# Passage given
——————
A series of silicon-rich oxide (SRO) and erbium-doped SRO (SROEr) films imbedded with structural tunable silicon nanoclusters (Si NCs) have been fabricated using sputtering followed by post-annealing. The coalescence of Si NCs is found in the films with large Si excess. The energy transfer rate between Si NCs and Er3+ is enhanced, but the luminescence efficiencies of both Si NCs and Er3+ are reduced by the coalescent microstructures. Optimization of the microstructures of Si NCs is performed, and the preferential optical performance for both Si NCs and Er3+ could be achieved when Si NCs were separated in microstructures.
——————
# Supplied information
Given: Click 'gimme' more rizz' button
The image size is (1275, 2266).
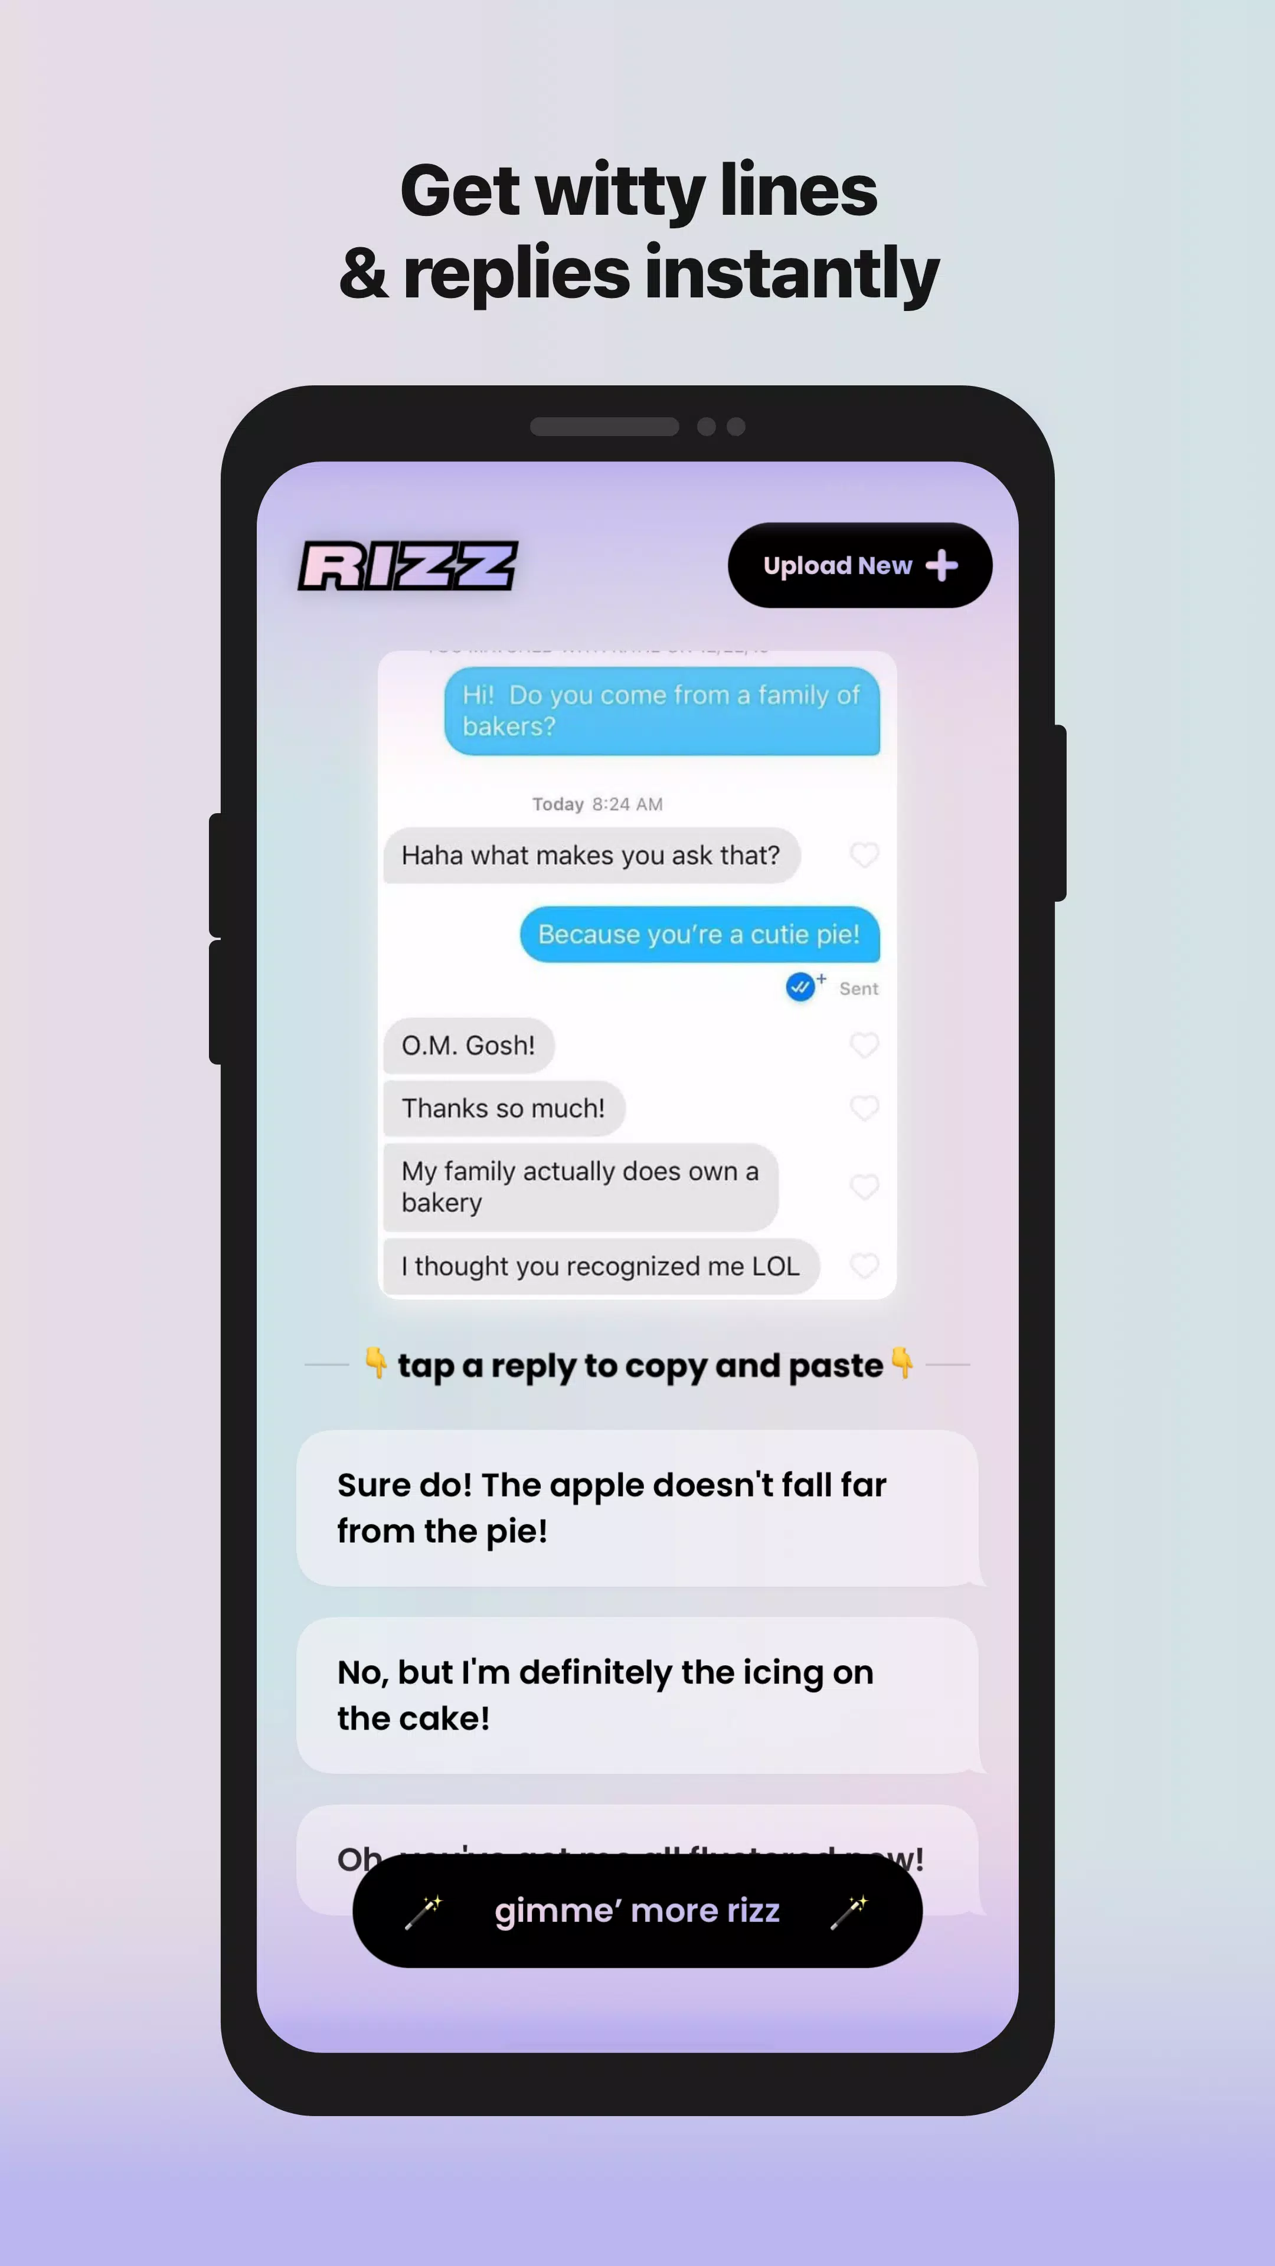Looking at the screenshot, I should [x=637, y=1911].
——————
# Objective
Summarize the passage on silicon-rich oxide films with erbium in two sentences.

# Answer to this problem
Silicon-rich oxide films, some doped with erbium, were made by sputtering and post-annealing, with silicon nanoclusters whose structure could be tuned. Films with large silicon excess showed coalesced nanoclusters, which sped up energy transfer to the erbium ions but lowered the light-emission efficiency of both the nanoclusters and the erbium, so the best optical performance came when the nanoclusters stayed separated.